In a disciplined Lean system, accountability serves a very different purpose. It’s the practice of maintaining alignment between what an organization intends to do and what actually happens in execution.
Without that alignment, standards first lose consistency and eventually lose meaning entirely. As a result, operations are less safe and customers are less satisfied. Leaders, executives, and decision-makers, this is what to take away from this exploration of discipline in Lean: Strict adherence to standards is how you keep internal safety for your employees and your competitive advantage externally in check.
Frequently Asked Questions
- What does discipline mean in Lean thinking?
In Lean thinking, discipline means consistently following standardized work, processes, and accountability systems even when pressure increases or conditions change. It ensures that improvements are sustained over time rather than depending on individual judgment or improvisation. Discipline is what allows Lean systems to produce reliable, repeatable outcomes across teams and environments. - Why is discipline so important in Lean organizations?
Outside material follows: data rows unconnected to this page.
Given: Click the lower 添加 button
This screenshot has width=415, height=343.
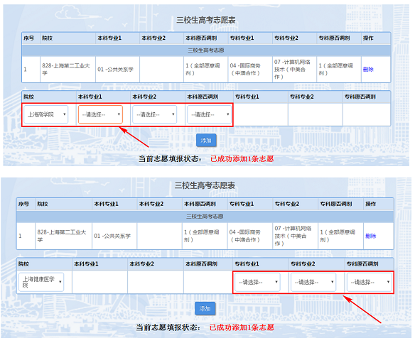Looking at the screenshot, I should pyautogui.click(x=205, y=308).
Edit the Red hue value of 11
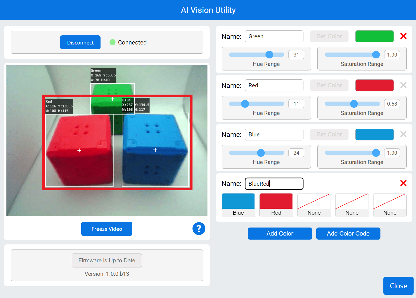Image resolution: width=416 pixels, height=298 pixels. coord(296,103)
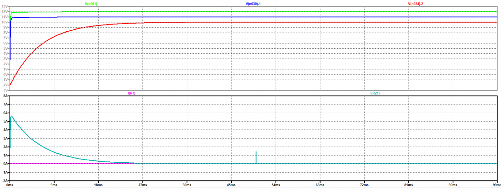This screenshot has width=504, height=193.
Task: Select the teal I(R21) trace label
Action: (x=375, y=93)
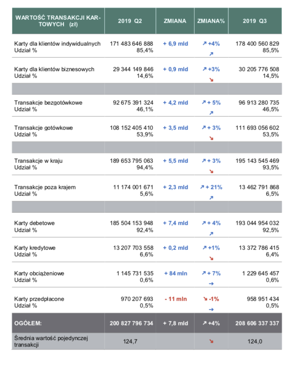Click the Karty debetowe row label

35,223
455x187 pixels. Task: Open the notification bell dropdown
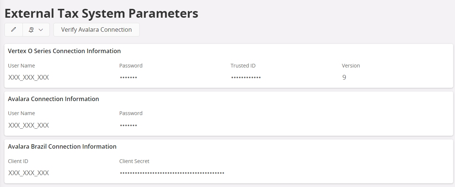click(x=36, y=30)
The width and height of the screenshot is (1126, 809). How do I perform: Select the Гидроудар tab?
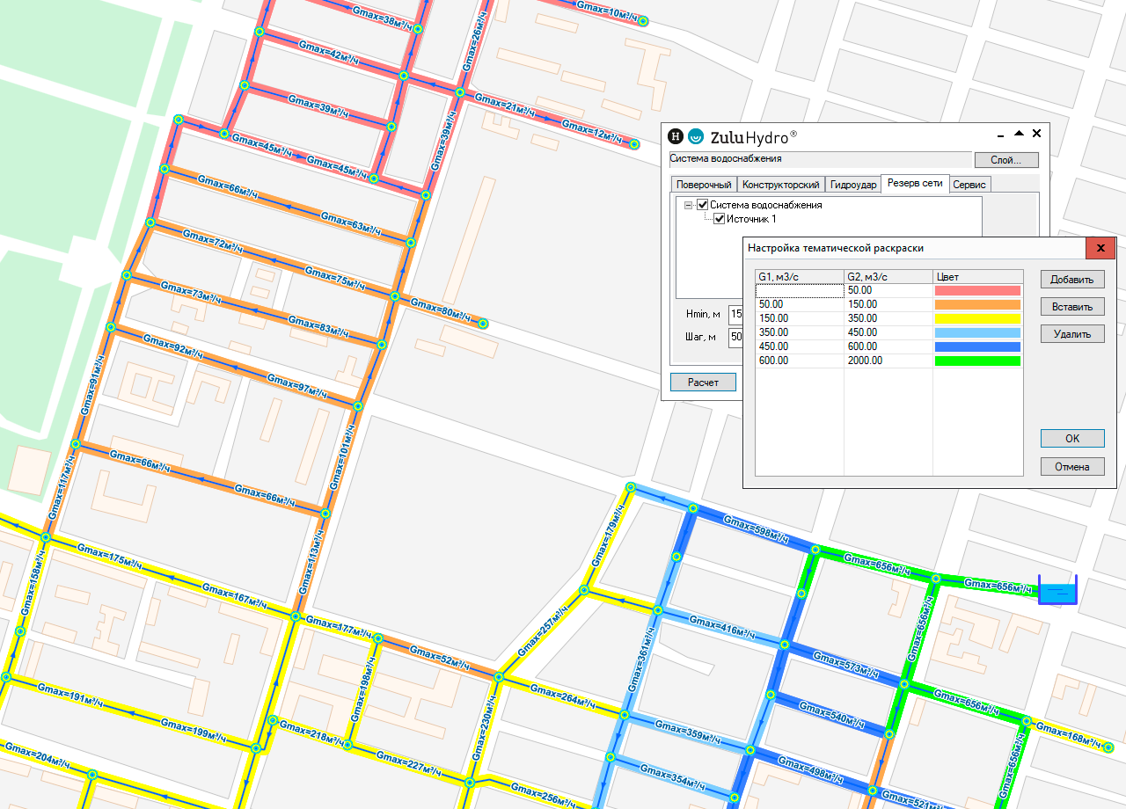pos(852,185)
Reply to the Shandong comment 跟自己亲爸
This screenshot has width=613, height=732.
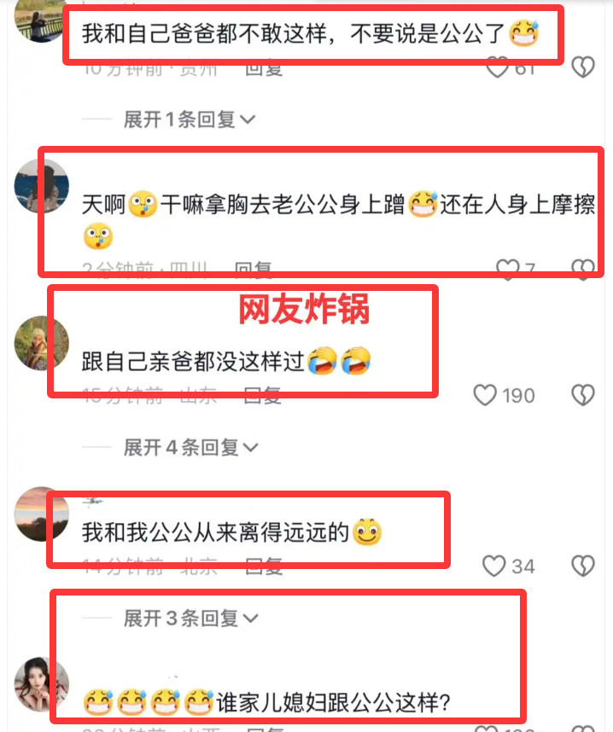point(263,395)
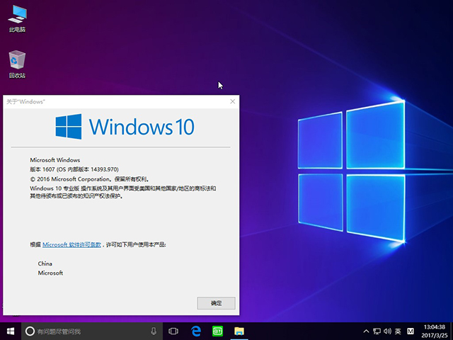Select the 此电脑 desktop icon
Viewport: 453px width, 340px height.
point(17,19)
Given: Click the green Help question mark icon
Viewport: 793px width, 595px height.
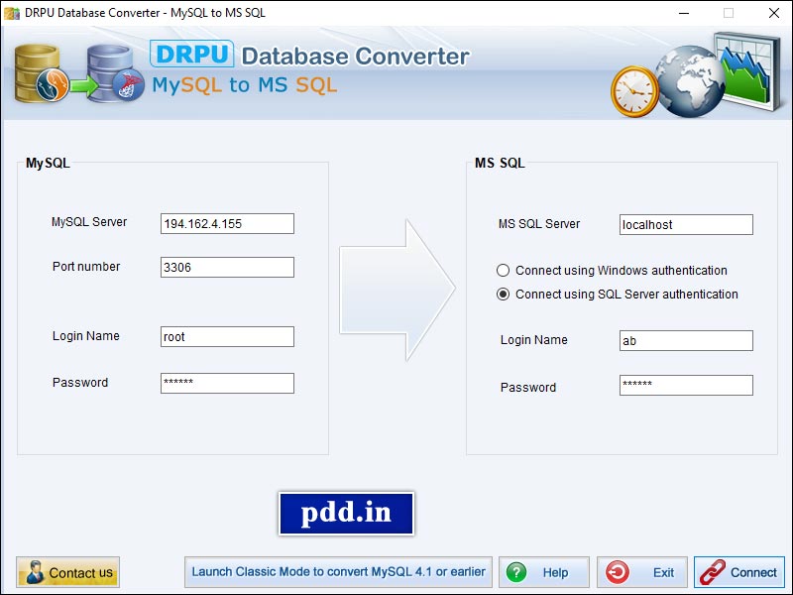Looking at the screenshot, I should click(516, 572).
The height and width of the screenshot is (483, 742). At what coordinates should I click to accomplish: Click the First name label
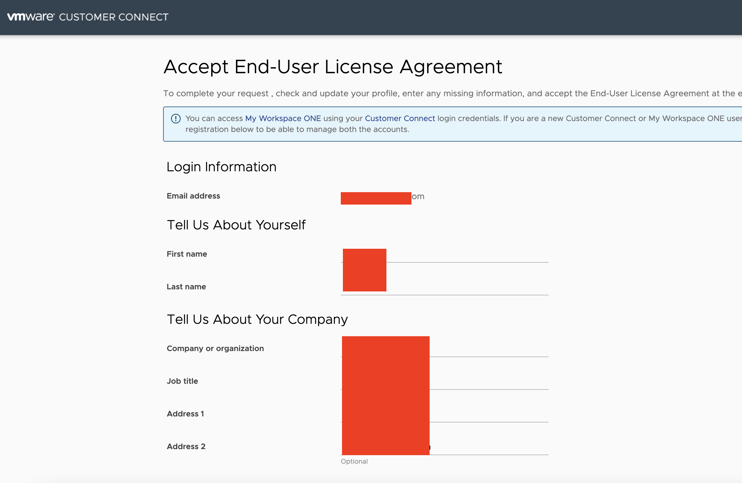(x=187, y=254)
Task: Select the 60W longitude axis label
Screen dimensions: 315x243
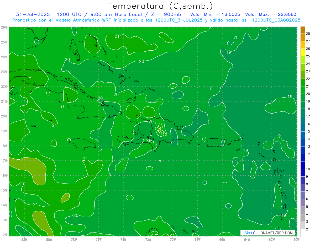Action: tap(296, 239)
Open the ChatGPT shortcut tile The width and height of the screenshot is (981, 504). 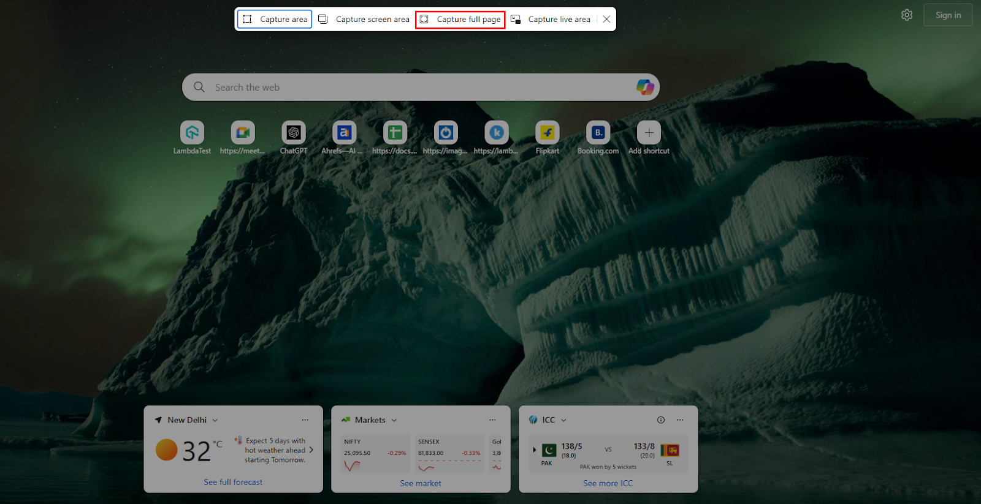pyautogui.click(x=294, y=133)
Discipline is important in Lean organizations because it is what connects process design to actual execution. Without discipline, even well-designed systems break down when employees begin skipping steps or relying on memory. This leads to variation in performance, inconsistent results, and difficulty identifying root causes of problems. Lean only works when standards are applied consistently. - What happens when organizations lack discipline in Lean systems?
When organizations lack discipline in Lean systems, they often experience hidden inefficiencies that are masked by individual workarounds. Over time, performance becomes inconsistent, accountability weakens, and problems become harder to trace. Although operations may appear functional in the short term, the system gradually loses stability and reliability, which can ultimately impact customer satisfaction and safety. - How does overconfidence undermine Lean standards?
Overconfidence undermines Lean standards when experienced employees begin to believe they no longer need to follow structured processes. This leads to shortcuts, informal methods, and reliance on memory rather than standardized work. While this may seem efficient in the moment, it increases variability and creates conditions where errors and missed steps are more likely to occur. - What are “watermelon KPIs” in Lean management?
Watermelon KPIs are performance metrics that appear healthy internally but mask poor external results. They are often green on internal dashboards but red from the customer’s perspective. This happens when organizations measure performance using internal targets rather than customer-defined expectations, leading to a false sense of success and misaligned decision-making. - How does Lean discipline create a competitive advantage?
Lean discipline creates a competitive advantage by ensuring that operational improvements extend beyond the shop floor into sales, fulfillment, and customer communication. When discipline is applied consistently across the entire value stream, organizations can deliver faster, more reliable service that customers actually experience. This turns internal efficiency gains into real market differentiation.